We then read the image file into R.
heron_wistari <- readPNG("2019-01-20, Sentinel-2B L1C, True color_bw.png") # Tip: Image needs a lot of contrast
The next step is to convert the image into long format. Here we use the reshape2 function melt()
. At the same time, we use dplyrs mutate()
function to add some noise to the pixel values so that the ridgelines, even in areas of the image that had little colour variation (e.g. in the deep water), have some character.
hw_df <- heron_wistari %>%
reshape2::melt(varnames = c("rows","cols")) %>%
mutate(pixel = value + rnorm(length(value), sd = 0.01),
pixel = case_when(pixel > 0 ~ pixel, TRUE ~ 0)
)
Next we do some filtering, again using dplyr.
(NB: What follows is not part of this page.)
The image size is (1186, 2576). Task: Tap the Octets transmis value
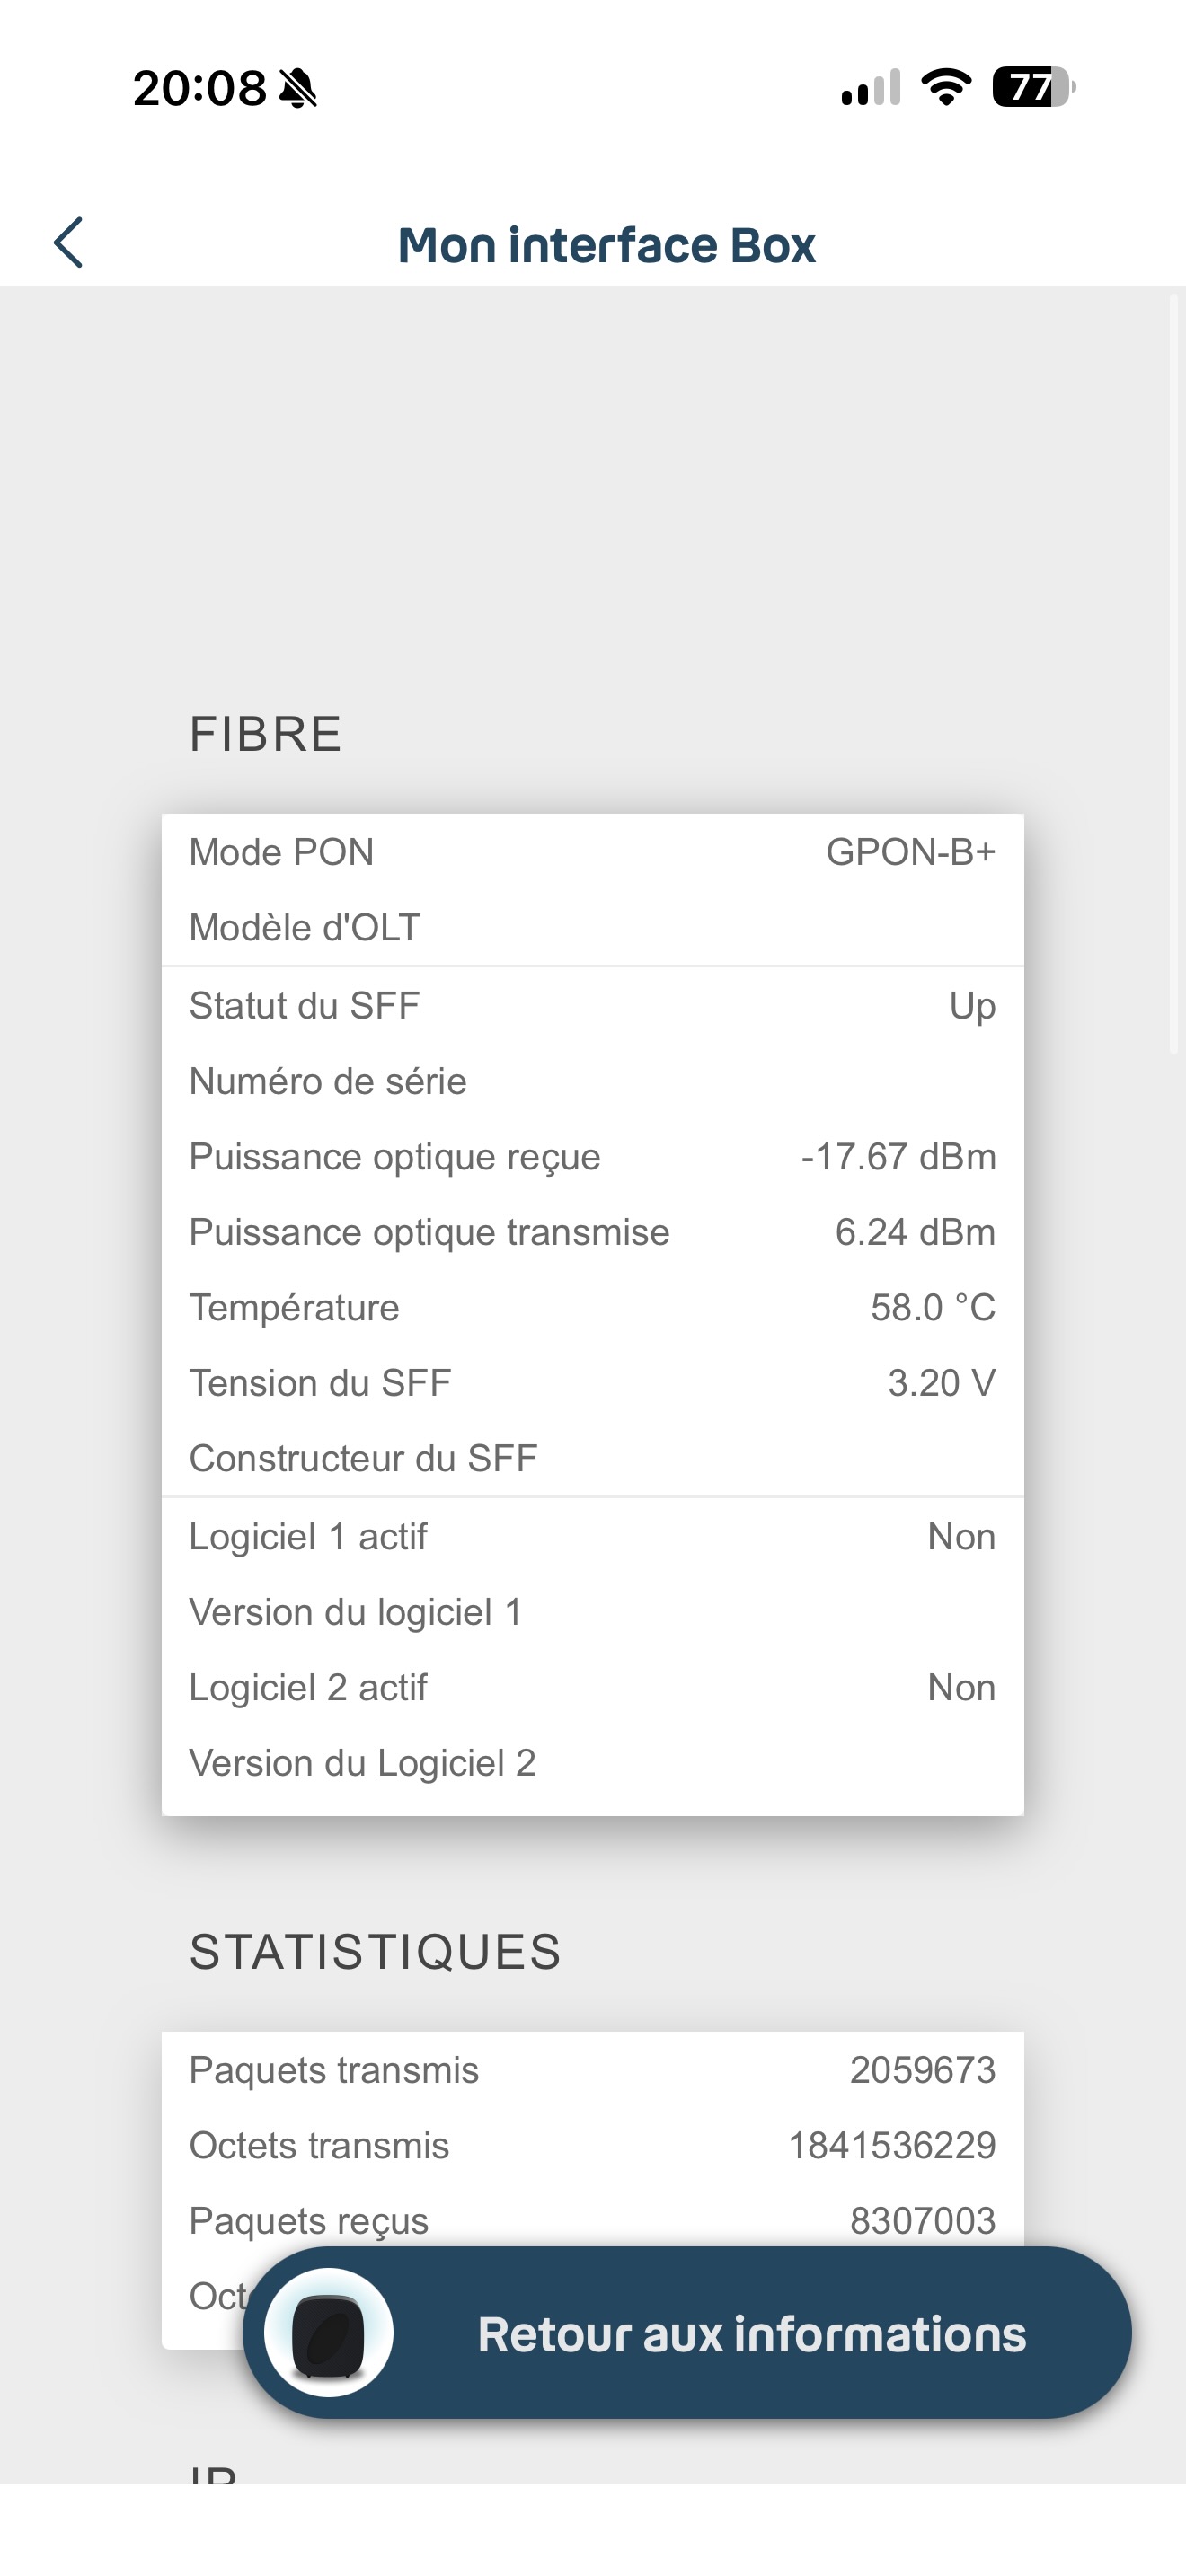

Without this step we would have a ridgeline for every row (equal to the image height) of pixels in the original image. hw_df$rows
is the column vector that contains the row coordinates, so we filter the rows in sequence from 0 to 421, which is the image height, and keep only 1 row in 8. You can play around with this step until you get the look you are after.
Here we also traverse the rows by grouping by rows, splitting the dataframe to contain individual rows, and use zoo rollmean()
to smooth out the pixel colour data.
hw_df <- hw_df %>%
filter(rows %in% seq(0, 421, 8)) %>% # Change to equal height of image
group_by(rows) %>%
split(.$rows) %>%
purrr::map_df(~ {
mutate(., pixel = zoo::rollmean(pixel, k = 20, fill = 0))
})
All that is left is to call ggplot2, pipe in the data (note that the rows have to be sent in reverse order to how we have them in the dataframe), and map pixels to the geom_ridgeline()
height parameter.
Most of the code below is just fiddling around until you find the aesthetic you want.
theme_color <- "#002b36"
hw_df %>%
ggplot() +
aes(cols, -rows, height = pixel, group = rows) +
geom_ridgeline(
scale = 70,
alpha = 0.6,
color = "#d2f4ff",
fill = "#77ddff") +
theme_minimal() +
theme(legend.position = "none",
aspect.ratio = 421/1263,
axis.text = element_blank(),
panel.grid = element_blank(),
panel.grid.major.x = element_blank(),
panel.grid.minor.x = element_blank(),
axis.ticks = element_blank(),
axis.line = element_blank(), axis.title = element_blank(),
plot.background = element_rect(fill = theme_color, color = NA))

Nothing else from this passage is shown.